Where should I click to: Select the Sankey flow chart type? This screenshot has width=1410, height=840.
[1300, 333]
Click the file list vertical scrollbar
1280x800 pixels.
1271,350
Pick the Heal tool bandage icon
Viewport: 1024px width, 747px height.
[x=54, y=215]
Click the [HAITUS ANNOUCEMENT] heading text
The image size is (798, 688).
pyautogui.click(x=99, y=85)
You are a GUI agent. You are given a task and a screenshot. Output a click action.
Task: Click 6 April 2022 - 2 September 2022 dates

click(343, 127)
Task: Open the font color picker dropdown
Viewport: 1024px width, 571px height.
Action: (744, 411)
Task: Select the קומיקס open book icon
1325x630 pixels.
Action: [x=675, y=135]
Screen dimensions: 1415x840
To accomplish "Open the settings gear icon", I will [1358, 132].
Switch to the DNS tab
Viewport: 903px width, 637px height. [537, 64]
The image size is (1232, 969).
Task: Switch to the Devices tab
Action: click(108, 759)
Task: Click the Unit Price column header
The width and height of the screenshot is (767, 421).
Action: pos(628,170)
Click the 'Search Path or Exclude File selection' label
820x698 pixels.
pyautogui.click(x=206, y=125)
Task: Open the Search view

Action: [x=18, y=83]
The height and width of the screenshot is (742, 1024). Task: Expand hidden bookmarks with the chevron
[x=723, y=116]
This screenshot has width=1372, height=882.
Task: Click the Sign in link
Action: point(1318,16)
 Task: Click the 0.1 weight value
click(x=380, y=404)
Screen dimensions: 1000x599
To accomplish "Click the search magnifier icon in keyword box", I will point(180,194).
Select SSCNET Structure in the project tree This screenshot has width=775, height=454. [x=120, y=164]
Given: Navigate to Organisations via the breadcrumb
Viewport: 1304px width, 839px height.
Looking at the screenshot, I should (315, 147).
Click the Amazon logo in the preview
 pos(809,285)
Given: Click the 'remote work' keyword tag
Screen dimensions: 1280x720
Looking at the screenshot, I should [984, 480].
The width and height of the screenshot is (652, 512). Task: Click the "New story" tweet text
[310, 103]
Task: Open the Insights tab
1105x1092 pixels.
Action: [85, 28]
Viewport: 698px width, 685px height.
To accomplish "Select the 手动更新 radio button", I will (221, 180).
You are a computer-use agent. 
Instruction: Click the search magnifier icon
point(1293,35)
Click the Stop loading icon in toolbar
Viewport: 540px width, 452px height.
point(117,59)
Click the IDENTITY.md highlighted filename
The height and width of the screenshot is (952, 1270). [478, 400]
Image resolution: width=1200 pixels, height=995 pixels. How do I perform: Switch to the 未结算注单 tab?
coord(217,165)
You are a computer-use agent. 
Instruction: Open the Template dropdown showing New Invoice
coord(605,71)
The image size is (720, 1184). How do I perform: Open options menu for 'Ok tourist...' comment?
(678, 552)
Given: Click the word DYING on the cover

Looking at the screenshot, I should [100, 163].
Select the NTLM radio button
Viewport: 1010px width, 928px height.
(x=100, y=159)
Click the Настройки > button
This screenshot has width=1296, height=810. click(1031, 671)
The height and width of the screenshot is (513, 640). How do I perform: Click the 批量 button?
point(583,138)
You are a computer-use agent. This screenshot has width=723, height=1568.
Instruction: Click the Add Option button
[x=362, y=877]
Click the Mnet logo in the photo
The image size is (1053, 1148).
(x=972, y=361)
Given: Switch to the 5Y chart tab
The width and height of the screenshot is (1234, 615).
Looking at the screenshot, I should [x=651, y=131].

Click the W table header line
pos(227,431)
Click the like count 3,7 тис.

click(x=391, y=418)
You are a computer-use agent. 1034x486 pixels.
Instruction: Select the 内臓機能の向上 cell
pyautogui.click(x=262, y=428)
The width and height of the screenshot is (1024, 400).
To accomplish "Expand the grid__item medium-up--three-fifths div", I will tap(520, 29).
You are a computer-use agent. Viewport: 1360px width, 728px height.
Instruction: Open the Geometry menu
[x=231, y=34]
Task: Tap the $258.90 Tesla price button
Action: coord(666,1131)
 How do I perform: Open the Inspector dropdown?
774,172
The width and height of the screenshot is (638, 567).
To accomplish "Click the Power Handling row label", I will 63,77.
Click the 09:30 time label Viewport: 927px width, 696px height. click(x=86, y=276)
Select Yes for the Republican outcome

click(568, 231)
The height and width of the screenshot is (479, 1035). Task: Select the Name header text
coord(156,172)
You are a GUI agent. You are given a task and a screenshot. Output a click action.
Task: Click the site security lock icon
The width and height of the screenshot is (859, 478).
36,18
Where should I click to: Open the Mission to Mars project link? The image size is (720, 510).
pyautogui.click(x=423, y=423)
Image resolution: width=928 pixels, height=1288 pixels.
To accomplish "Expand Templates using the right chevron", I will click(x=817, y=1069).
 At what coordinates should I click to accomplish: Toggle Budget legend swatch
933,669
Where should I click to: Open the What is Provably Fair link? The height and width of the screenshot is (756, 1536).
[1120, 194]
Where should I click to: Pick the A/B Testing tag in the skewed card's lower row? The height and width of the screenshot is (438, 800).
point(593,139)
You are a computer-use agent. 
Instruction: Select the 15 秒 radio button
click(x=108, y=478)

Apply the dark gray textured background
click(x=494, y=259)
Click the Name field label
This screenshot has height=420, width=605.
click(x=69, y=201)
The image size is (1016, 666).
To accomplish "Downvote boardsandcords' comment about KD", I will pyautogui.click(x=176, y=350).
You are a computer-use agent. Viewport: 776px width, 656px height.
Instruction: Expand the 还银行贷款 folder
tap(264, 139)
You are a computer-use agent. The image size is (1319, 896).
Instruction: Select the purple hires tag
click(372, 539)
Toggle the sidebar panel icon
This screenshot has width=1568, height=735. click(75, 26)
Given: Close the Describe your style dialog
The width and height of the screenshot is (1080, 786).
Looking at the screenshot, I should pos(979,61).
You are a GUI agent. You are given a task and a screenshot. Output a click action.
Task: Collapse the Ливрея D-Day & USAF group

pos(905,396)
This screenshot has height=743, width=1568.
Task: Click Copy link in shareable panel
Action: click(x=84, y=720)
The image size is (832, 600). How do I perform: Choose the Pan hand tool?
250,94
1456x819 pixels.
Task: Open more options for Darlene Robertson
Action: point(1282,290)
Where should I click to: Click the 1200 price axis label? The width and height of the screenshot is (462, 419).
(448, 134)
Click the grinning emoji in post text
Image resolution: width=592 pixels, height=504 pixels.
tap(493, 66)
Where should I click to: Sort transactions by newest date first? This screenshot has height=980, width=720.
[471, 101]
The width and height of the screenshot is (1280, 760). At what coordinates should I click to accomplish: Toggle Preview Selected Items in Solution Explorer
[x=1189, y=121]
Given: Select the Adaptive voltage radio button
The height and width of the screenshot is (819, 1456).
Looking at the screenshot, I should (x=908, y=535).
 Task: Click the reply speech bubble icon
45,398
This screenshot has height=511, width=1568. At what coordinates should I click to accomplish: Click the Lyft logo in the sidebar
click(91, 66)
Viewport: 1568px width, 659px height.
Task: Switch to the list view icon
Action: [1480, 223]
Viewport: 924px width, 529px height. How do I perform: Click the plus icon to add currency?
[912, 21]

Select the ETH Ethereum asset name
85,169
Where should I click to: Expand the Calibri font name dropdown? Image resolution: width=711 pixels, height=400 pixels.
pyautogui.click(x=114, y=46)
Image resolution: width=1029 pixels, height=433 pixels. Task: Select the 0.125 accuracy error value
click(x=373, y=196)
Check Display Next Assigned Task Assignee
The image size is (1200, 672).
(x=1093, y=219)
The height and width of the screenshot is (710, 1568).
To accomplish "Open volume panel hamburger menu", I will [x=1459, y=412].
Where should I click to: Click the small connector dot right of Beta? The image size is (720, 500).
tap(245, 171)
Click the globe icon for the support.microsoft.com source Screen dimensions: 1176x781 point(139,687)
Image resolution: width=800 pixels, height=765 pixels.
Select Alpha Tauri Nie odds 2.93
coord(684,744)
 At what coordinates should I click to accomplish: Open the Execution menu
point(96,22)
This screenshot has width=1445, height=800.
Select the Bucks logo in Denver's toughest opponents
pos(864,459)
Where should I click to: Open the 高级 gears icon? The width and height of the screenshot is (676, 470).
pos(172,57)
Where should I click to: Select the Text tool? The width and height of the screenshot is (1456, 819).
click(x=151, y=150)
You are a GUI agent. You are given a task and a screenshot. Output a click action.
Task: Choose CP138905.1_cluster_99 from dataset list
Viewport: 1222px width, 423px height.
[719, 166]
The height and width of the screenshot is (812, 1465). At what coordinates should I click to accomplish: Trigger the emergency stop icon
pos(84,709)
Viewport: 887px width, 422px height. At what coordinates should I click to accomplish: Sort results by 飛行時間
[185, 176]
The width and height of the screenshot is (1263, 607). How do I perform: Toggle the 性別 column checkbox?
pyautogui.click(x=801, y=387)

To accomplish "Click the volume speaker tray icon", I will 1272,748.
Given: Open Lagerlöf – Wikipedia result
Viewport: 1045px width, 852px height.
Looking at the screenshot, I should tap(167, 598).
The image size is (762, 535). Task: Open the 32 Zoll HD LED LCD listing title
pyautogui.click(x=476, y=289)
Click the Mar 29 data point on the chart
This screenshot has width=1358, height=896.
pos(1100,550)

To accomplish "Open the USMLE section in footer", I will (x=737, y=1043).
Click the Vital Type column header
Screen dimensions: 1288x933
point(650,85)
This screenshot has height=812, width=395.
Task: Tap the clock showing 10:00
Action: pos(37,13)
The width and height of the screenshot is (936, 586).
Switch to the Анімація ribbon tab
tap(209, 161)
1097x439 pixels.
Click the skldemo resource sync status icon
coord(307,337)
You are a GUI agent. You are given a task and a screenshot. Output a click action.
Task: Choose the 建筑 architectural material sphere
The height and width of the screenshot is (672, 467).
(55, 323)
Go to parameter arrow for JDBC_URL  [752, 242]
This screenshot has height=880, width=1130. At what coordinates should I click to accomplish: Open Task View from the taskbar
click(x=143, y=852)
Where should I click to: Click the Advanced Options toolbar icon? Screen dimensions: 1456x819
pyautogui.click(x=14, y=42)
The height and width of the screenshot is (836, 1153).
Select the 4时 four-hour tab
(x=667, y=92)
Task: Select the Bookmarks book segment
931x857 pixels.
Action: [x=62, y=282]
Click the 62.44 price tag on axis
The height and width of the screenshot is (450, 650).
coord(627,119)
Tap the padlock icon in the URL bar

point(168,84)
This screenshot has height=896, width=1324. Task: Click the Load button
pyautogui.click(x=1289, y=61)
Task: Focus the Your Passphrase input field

+++++

▶ [Brief]: Which lines of the material above contain the word "menu"? Collect each of them and copy it in full.

▶ [Answer]:
The image size is (720, 1184). How do I perform: Open options menu for 'Ok tourist...' comment?
Instruction: Open the Geometry menu
To accomplish "Open volume panel hamburger menu", I will [x=1459, y=412].
 At what coordinates should I click to accomplish: Open the Execution menu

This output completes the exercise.